*** Provided text Section Begins ***

Every PAM substitution matrix on the web begins with a line like
# This matrix was produced by "pam" Version 1.0.6 [28-Jul-93]
or version 1.0.7. Unfortunately, the pam source code tarball at ftp://ftp.ncbi.nih.gov/blast/matrices/ seems to predate even 1.0.6 (among other things, it doesn't emit the comments at the beginning, and it doesn't include even options to generate values for B, X, Z, and *.) Try as I might, I can't seem to find the actual source code for pam 1.0.6 or 1.0.7.
Why do I want it? Two reasons. First, I'm teaching a bioinformatics class and introducing substitution matrices. The PAM matrices are great for teaching for many reasons, but I like them because of the evolutionary model on which they are based. I'd like to be able to illustrate their construction and create arbitrary PAM matrices to support a few exercises. Second, I'm mystified that the source would be so hard to find. Bioinformatics researchers are among the most active in promoting reproducible research; we all depend on these matrices, derived from a simple and elegant framework. And yet I'm stumped.
Hopefully, I'll just be making a fool of myself in this question and find that the source is obvious and everywhere.
Second, I'm mystified that the source would be so hard to find - I may have become a bit cynical but considering that we are talking about a program that was run in 1993 I am amazed that you have found anything at all.
Bioinformatics researchers are among the most active in promoting reproducible research - in the same spirit allow me correct that, Some bioinformatics researchers are very active in promoting reproducible research. See this post on News page, a major company that has sold sequencers worth hundreds of millions of dollars has simply took down the site that hosted the software used to process data for their platform.
I had hoped to find something, in part because the 1.0.7 version is dated 13-Aug-03.
As for bioinformatics researchers: point taken :-(
Actually, I believe you should write the NCBI Help Desk, they will most probably answer positively to your request for the updated code.
I second that - I'd be curios to see whether they can solve this - bioinformatics aging are like dog years, one year in bioinformatics is like seven years of real life
Good suggestion :-) As it turns out, I had written to NCBI at about the same time as my original post. I've been in email conversation with them since. My colleague Chris Hogue also contacted them separately. I can't quote any of their emails here, (because their work for the Federal Government requires approval for that) but there may be something approved in the near future.
In addition to our discussion about the software itself, they did add that the internal use of PAM matrices in BLAST is hard-coded in the NCBI toolkit and that matches in the initial protein search against ambiguious characters is treated as a constant, though the matrix composition step treats them differently. Given the scarcity of B, J, Z, and X characters in protein sequences, there should be hardly any impact.

*** Provided text Section Ends ***
*** Given entries Section Begins ***

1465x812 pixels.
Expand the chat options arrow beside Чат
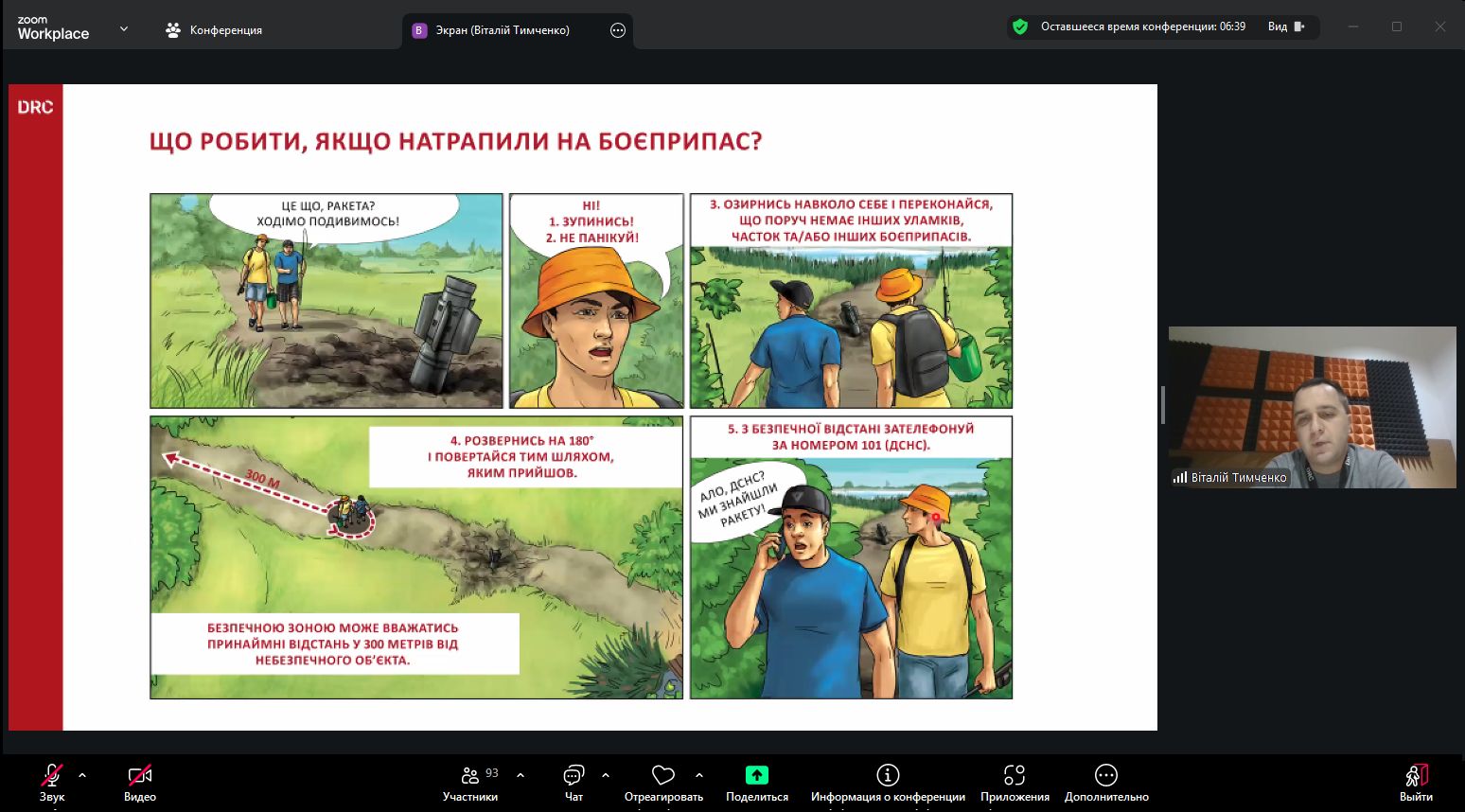click(606, 775)
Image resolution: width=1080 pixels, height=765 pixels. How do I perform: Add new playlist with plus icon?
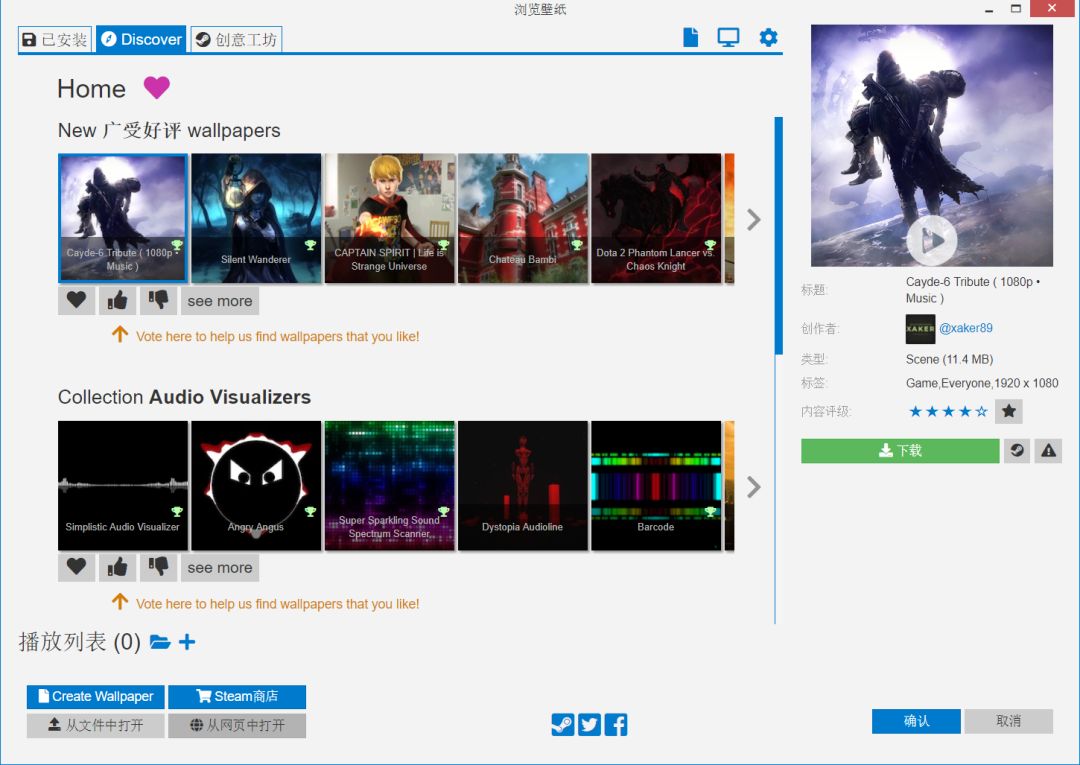pos(187,642)
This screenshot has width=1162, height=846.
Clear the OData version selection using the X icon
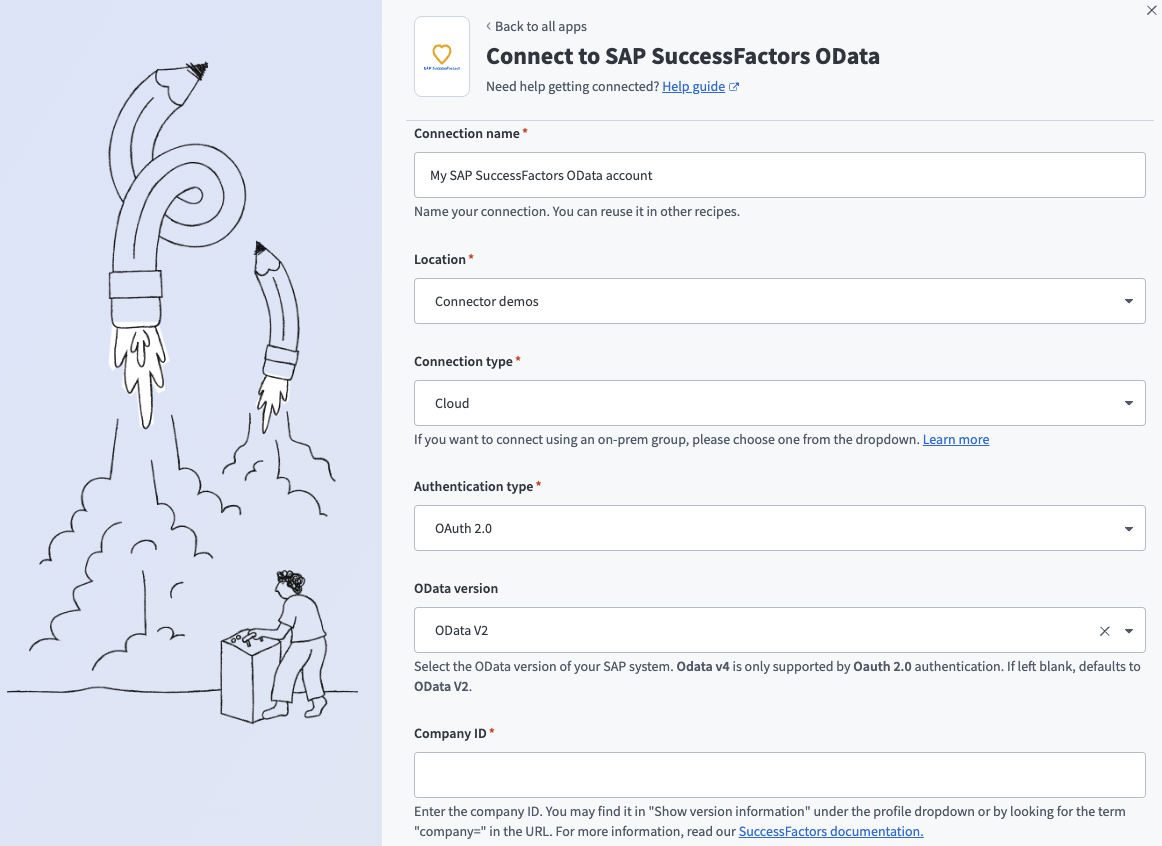tap(1104, 630)
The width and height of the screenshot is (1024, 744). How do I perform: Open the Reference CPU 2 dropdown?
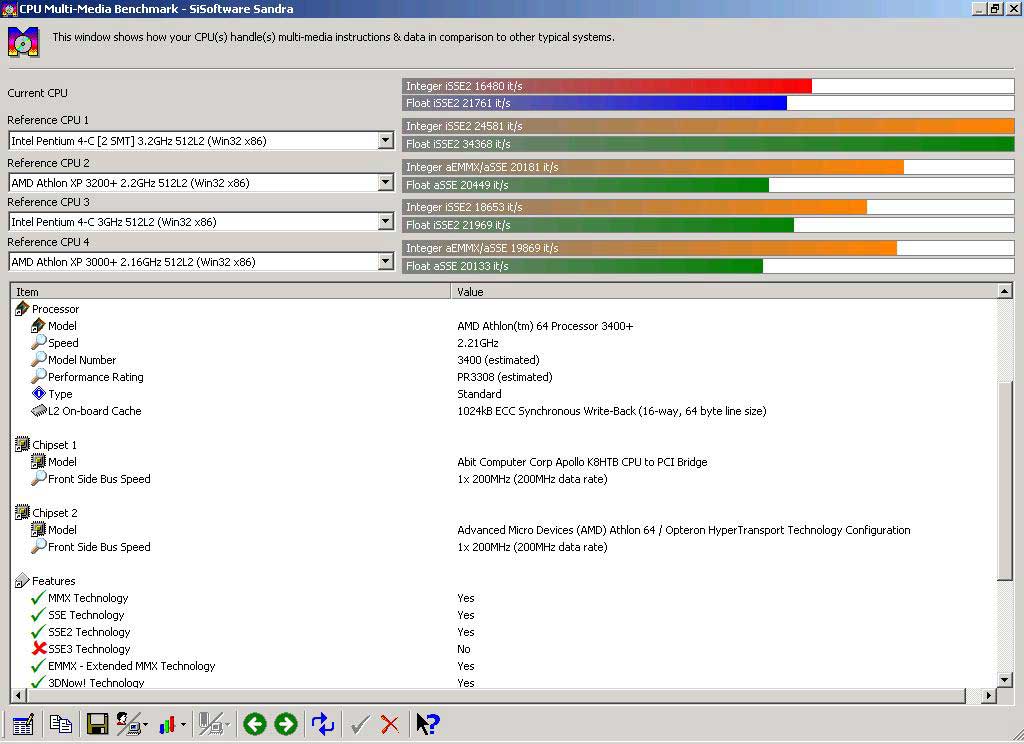click(385, 182)
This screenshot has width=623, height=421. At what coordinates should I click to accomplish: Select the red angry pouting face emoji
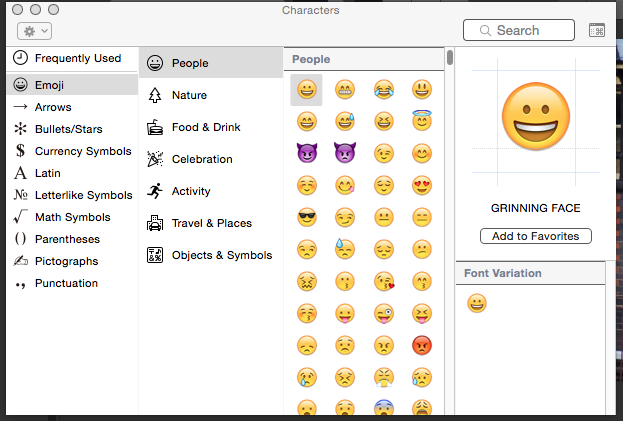click(x=421, y=345)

*** Given entries Section Ends ***

• Work request 1: In the thread about the PAM source code, who else contacted NCBI separately?
• Work request 2: Rewrite the part of the PAM source code thread that begins with the words "Hopefully, I'll just" and ends after "anything at all.", changing "mystified" to "puzzled".

• Exercise output 1: Chris Hogue, a colleague of the original poster, contacted NCBI separately.

• Exercise output 2:
Hopefully, I'll just be making a fool of myself in this question and find that the source is obvious and everywhere.
Second, I'm puzzled that the source would be so hard to find - I may have become a bit cynical but considering that we are talking about a program that was run in 1993 I am amazed that you have found anything at all.